The world's oldest Sunday paper relaunches this week, it will aim to build on a heritage founded on the age of reason.
John Muholland is the editor of the Observer
"The Observer's mission statement from its inception in 1791 reads: "Unbiased by prejudice – uninfluenced by party. Whole principle is independence, whole object is truth, and the dissemination of every species of knowledge that may conduce to the happiness of society."
The Observer was born during the age of enlightenment, as a new set of values emerged at the core of western societies – freedom, democracy and reason. Rationality replaced dogma, science trumped conjecture, empiricism bested speculation. Even more importantly for the Observer, the idea of liberalism – the ventilation of diverse opinions and a tolerance of same – took root at this time.
The world has changed, as has the Observer, but these beliefs are still at the centre of the paper.
The Observer remains an independent voice and one that is committed to liberal and social democratic values. We're committed to other issues too. We like fashion and food and football, for instance, but what distinguishes the Observer are its values. These are the philosophical scaffolds holding the paper in place, which help create a distinctive (not better, or worse, but different) voice on a Sunday and build on the paper's legacy and its proud history as the oldest Sunday paper in the world.

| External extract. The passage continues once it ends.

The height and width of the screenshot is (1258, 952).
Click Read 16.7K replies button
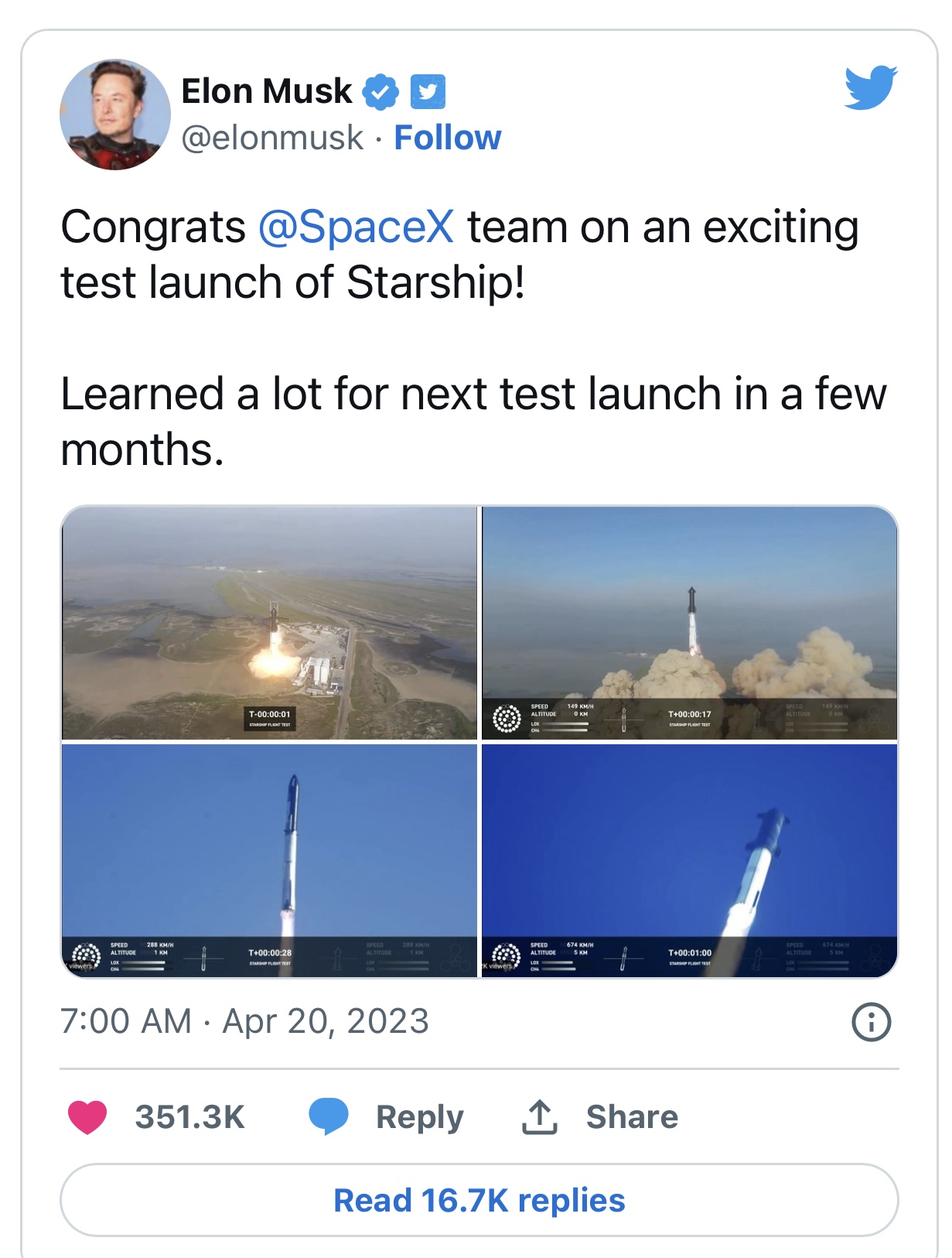[x=479, y=1200]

And what a history. The Observer supported the Chartist movements for political and social reform in the 19th century. It backed the rise of early trade unionism. It sided with the North against the Confederate slave states in the American civil war. It played a vital role in helping to establish Amnesty International and Index on Censorship and became the principal supporter in the British press of Nelson Mandela.
The Observer's core strengths and what we could provide in an age when readers are increasingly at the receiving end of a media tsunami. Amid that chaos there is a role for a Sunday paper that offers increased reflection, discursiveness and analysis. But it also has to offer engagement, passion and a commitment to highlighting issues in line with the founding principles of the paper. The Observer has to stand for something, and to stand out as a result.

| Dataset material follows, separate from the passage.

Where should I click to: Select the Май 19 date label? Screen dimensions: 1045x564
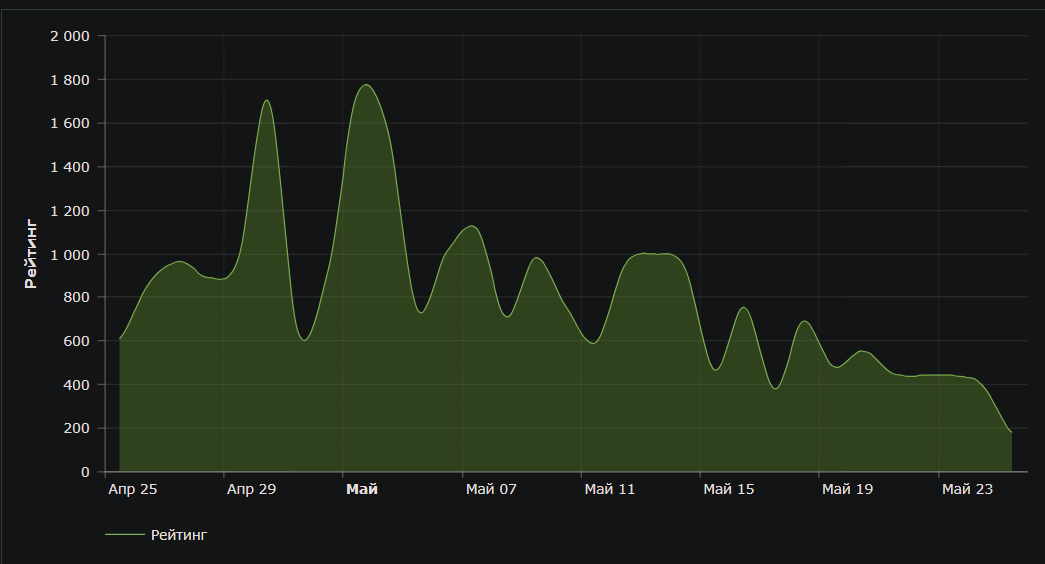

The paper that appears next Sunday will be substantially changed from the first edition of the Observer on 4 December 1791. But we will also have a great deal in common. That first edition set out its blueprint for Sunday journalism as one intended to "apply the strictest attention and care to greater objects of general concern", but also promised to report on "the fine Arts,emanations (sic) of Science, the Tragic and the Comic Muse, the National Police, fashion and fashionable follies". It still holds true".
The relaunch of a Sunday newspaper with time for reflection, with an open view to society, with a vision of a fair and joyous way of life. It almost sounds like the Good News Papers that have tried and failed. This is an old British established newspaper that has had a serious look at itself and is coming out fighting with an engagement in how life can be. Something to strive for, a life of happiness.
We are constantly bombarded with news in a way that creates a feeling of uselessness, of inability to take responsibility. How can we handle the stream of disasters that make up the normal newscast; for me there is a tendency to shut down. It is too much to handle, before one drama has been absorbed, the next one is being reported. It becomes a form of visual pornography as we view these situations taking place around the globe with no hope of affecting them.
The news desks have the attitude of grabbing us by the short and curlies and gluing us to the screen or headlines. There is no time for reflection or evaluating, it is just a constant stream of disturbing images. We are as wild animals caught in the headlights of life unable to step aside or make a considered opinion.
Sundays have been the day for a quiet time, a space for reflection. A time to sit and mull over what the week has brought and how we will handle the coming time. Even this time has now been absorbed into the new God of consumerism. Shops and nurseries are open, we are drawn away from a quiet time of reflection to go out and shop or entertain ourselves. When will we get time to sit and be, to just have a time of quietness? A time to absorb and reflect, to gain energy and prepare for what is to come.
Where are we to find space in our daily lives to reflect and take a time out? There is an obvious answer; it takes a small effort to remove ourselves from the daily humdrum and slip into the studio for a safe, quiet time.
I figure on still reading the Sunday papers. Following the Guardian online and watching a bit of BBC. My hope is to find space to follow a path of happiness, to be able to handle the challenges life chucks at me in a relatively calm way.